In defense of praying for humility
So there's a proverb in the church, sometimes tongue-in-cheek, sometimes not, that says that you should not pray for humility because then you might get it. I remember missionaries in the MTC and in the mission field who would repeat this without any sense of irony at all as though they actually believed it. Yesterday it was repeated over the pulpit.
I have a problem with that.
It reminds me of Augustine's prayer (Give me chastity, but not yet!). It's a rather selfish attitude, really. It's an attitude of fear, fear of being humbled. But what if what you really need is humility? Then you shouldn't pray for it because being humbled might be hard? Doesn't all repentance have the same potential to be hard? If I pray for charity, what's to say that I won't have to go through something difficult to learn charity? Why is a plea for humility any more susceptible to hard answers than a plea for any other trait of a Christian life? What if pride is the reason I have a hard time learning charity? Should I then not pray for charity because I might have to be humbled to get it?
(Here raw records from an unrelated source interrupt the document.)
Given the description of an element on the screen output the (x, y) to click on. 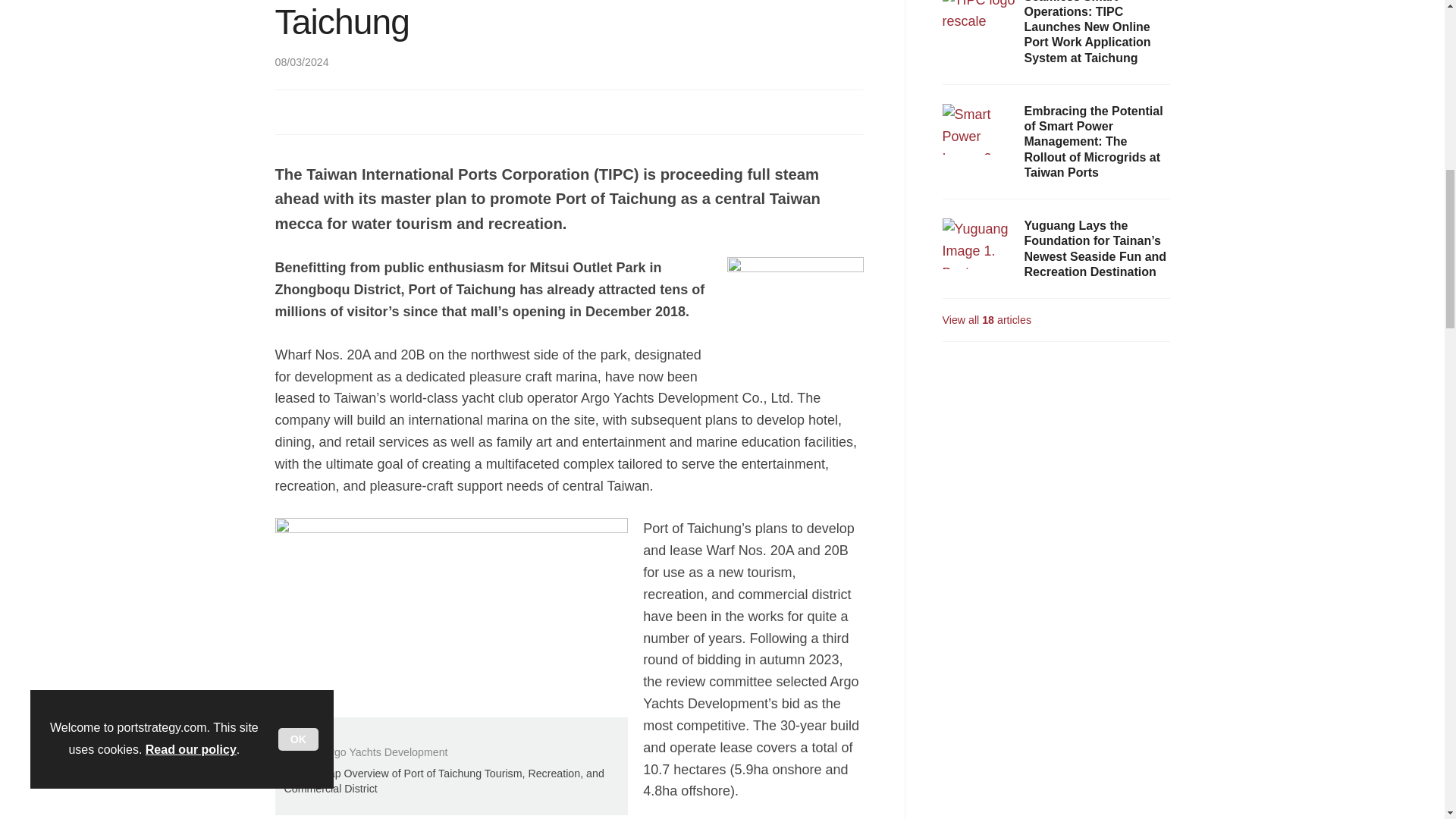
Share this on Twitter (320, 111)
Share this on Facebook (288, 111)
Share this on Linked in (352, 111)
Given the description of an element on the screen output the (x, y) to click on. 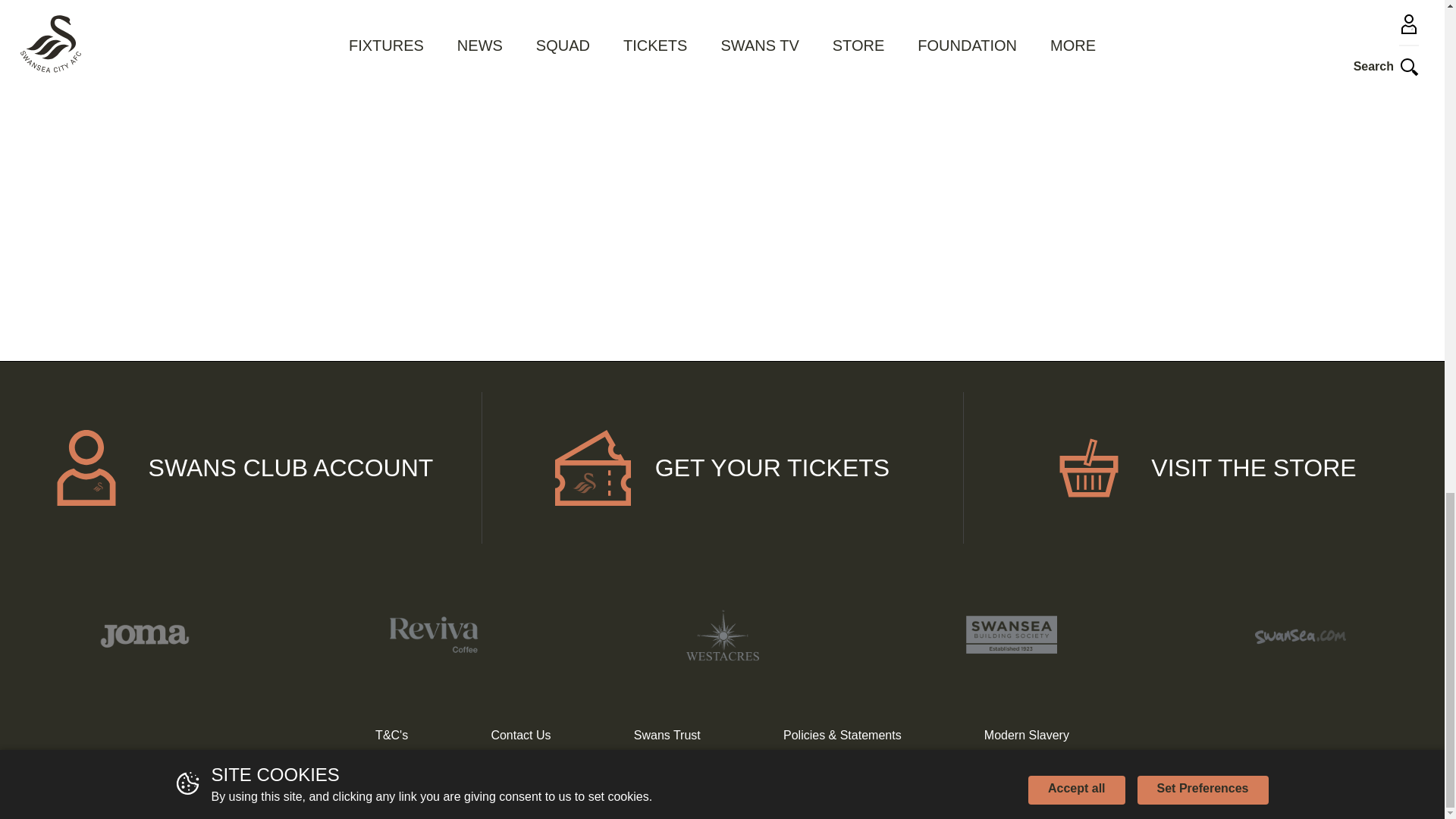
3rd party ad content (721, 36)
Swansea sponsor (722, 634)
3rd party ad content (1085, 191)
3rd party ad content (721, 191)
Swansea sponsor (432, 634)
Sign up or log into Swans Club Account (240, 467)
3rd party ad content (357, 36)
Swansea sponsor (144, 634)
3rd party ad content (1085, 36)
3rd party ad content (357, 191)
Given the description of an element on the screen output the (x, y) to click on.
And it takes a odd view about what it means to be humbled. It assumes that being compelled to be humble is something that will only happen to you if you pray for it. That ignores reality. Most people in the world live lives that make our North American lifestyle look like the height of luxury. Alma said this:
it is because that ye are cast out, that ye are despised of your brethren because of your exceeding poverty, that ye are brought to a lowliness of heart; for ye are necessarily brought to be humble. And now, because ye are compelled to be humble blessed are ye; for a man sometimes, if he is compelled to be humble, seeketh repentance; and now surely, whosoever repenteth shall find mercy; and he that findeth mercy and endureth to the end the same shall be saved. (Alma 32:12-13)
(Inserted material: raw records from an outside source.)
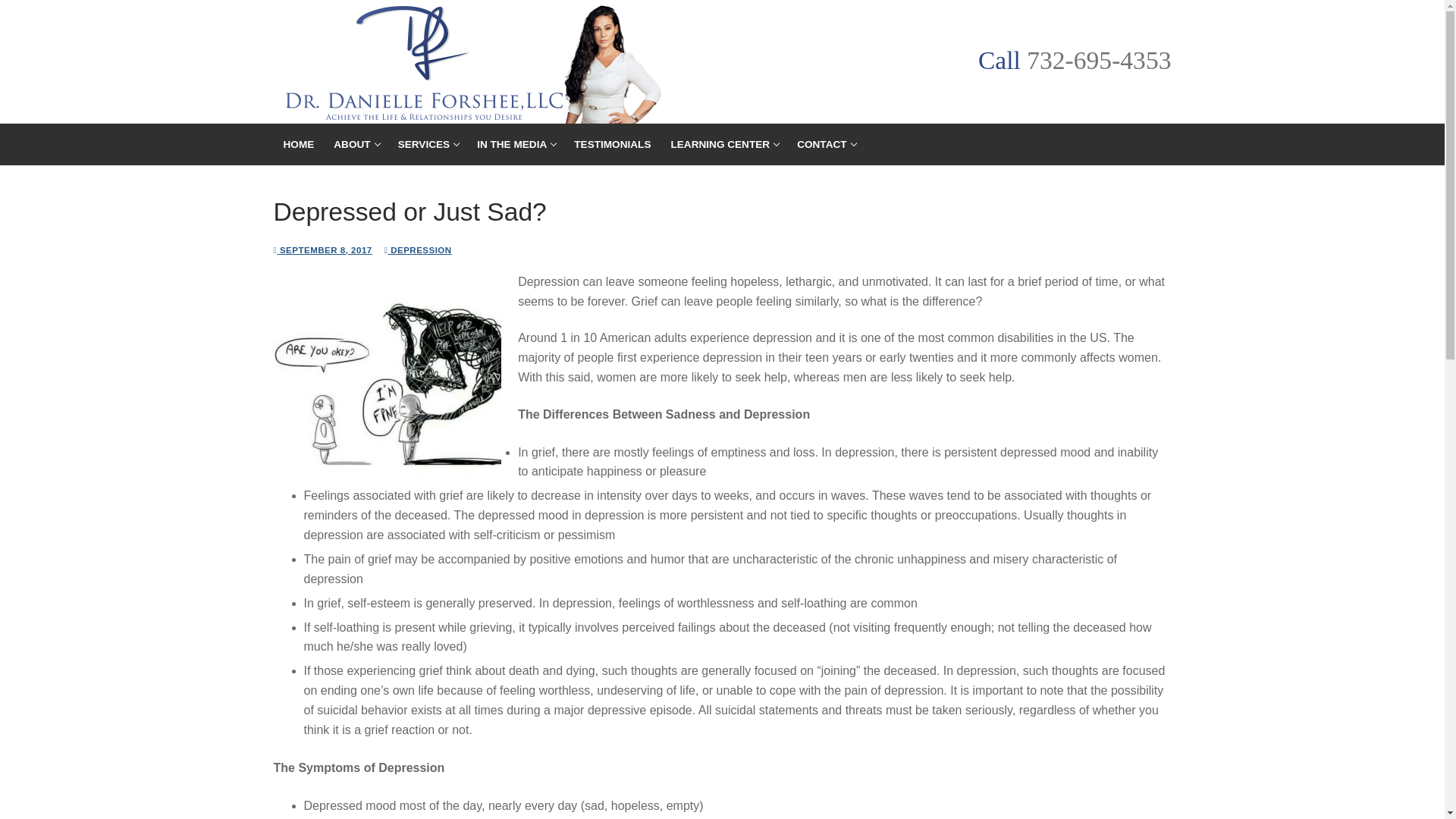
732-695-4353 (724, 144)
DEPRESSION (1098, 59)
TESTIMONIALS (417, 249)
SEPTEMBER 8, 2017 (515, 144)
HOME (355, 144)
Given the description of an element on the screen output the (x, y) to click on. 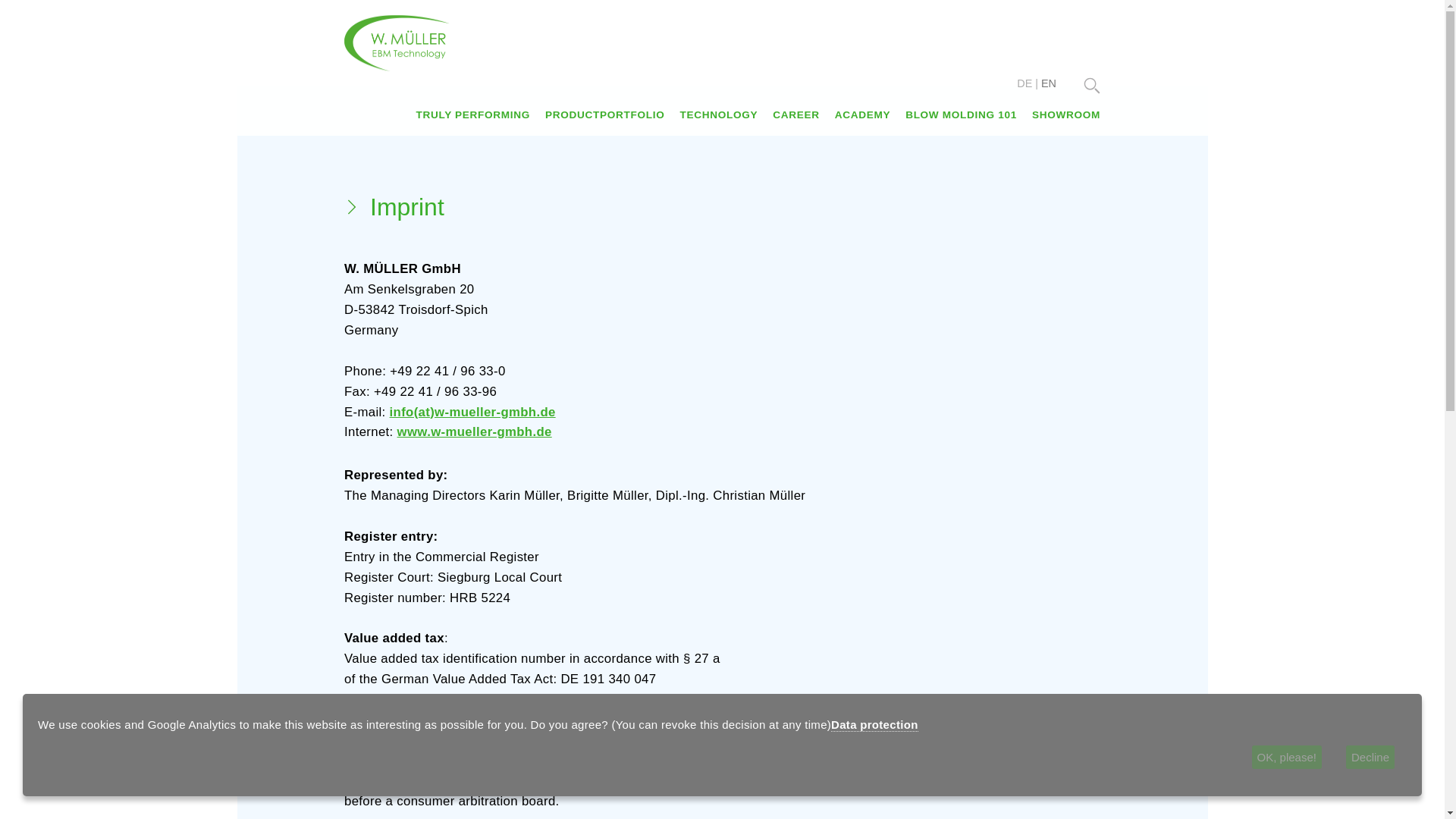
TRULY PERFORMING (471, 114)
CAREER (795, 114)
English (1049, 82)
Suche (1091, 85)
EN (1049, 82)
PRODUCTPORTFOLIO (603, 114)
TECHNOLOGY (718, 114)
DE (1024, 82)
German (1024, 82)
Home (397, 43)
I find it interesting that Alma uses the word necessarily, like it was some incontrovertible decree. Is it likely that the people Alma was talking to had asked to be humbled? Some of them, maybe, but not all. (See verse 25). It happened to them anyway. Do we really think that the majority of the world's population that lives in "exceeding poverty" got where they are because they made the dumb mistake of praying for humility? How arrogant is it to think that not asking for humility is going to stop anyone from being "necessarily brought to be humble"?
Compulsion to humility is not a bad thing. Why do we talk about it like it is? Alma calls it a blessing. Why in the world would be ever tell anyone not to seek repentance? But isn't that essentially what we do when we repeat the maxim: don't pray for humility?
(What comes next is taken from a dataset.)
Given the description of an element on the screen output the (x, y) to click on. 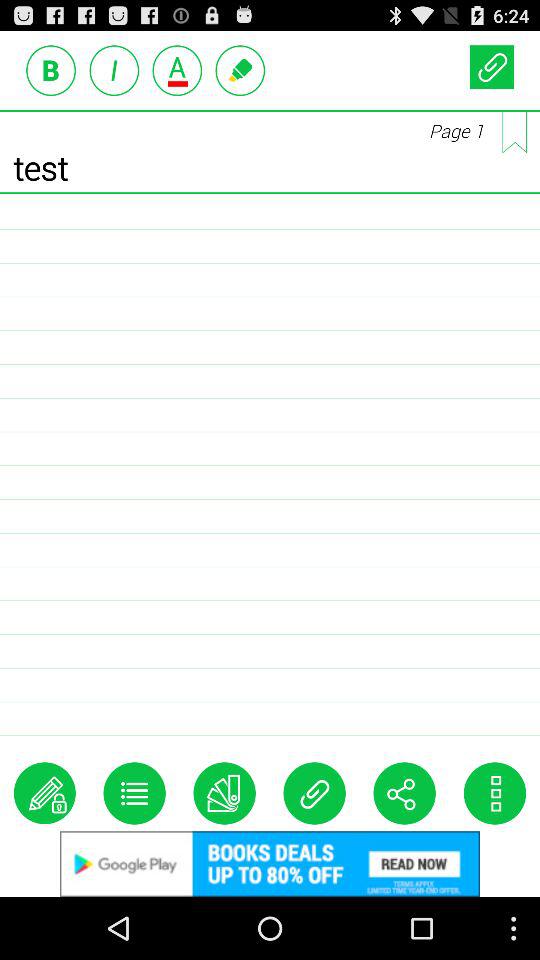
toggle the advertisement option (177, 70)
But telling someone not to pray for humility goes beyond just being afraid of being compelled to be humble. It actually increases the need to be compelled to be humble. Alma also said this:
And now, as I said unto you, that because ye were compelled to be humble ye were blessed, do ye not suppose that they are more blessed who truly humble themselves because of the word? Yea, he that truly humbleth himself, and repenteth of his sins, and endureth to the end, the same shall be blessed—yea, much more blessed than they who are compelled to be humble because of their exceeding poverty. Therefore, blessed are they who humble themselves without being compelled to be humble. (Alma 32:14-15)
What does it mean to humble oneself? If it is done sincerely, isn't a prayer for humility an act of humbling oneself? If so, then doesn't refusing to pray for humility actually make me more likely to have to be compelled to be humble? Not only is it selfish, it is ultimately self-defeating. It brings on the very consequences it sulkily seeks to avoid.
And given the interrelation between humility and charity, teaching that we should not pray for humility runs the risk of directly naysaying one of the most sublime injunctions of the Christian life:
pray unto the Father with all the energy of heart, that ye may be filled with this love, which he hath bestowed upon all who are true followers of his Son, Jesus Christ; that ye may become the sons of God; that when he shall appear we shall be like him, for we shall see him as he is; that we may have this hope; that we may be purified even as he is pure. (Moroni 7:48)
Those of use who claim to understand and believe the Book of Mormon should be the last people to breathe a discouraging word about praying for humility.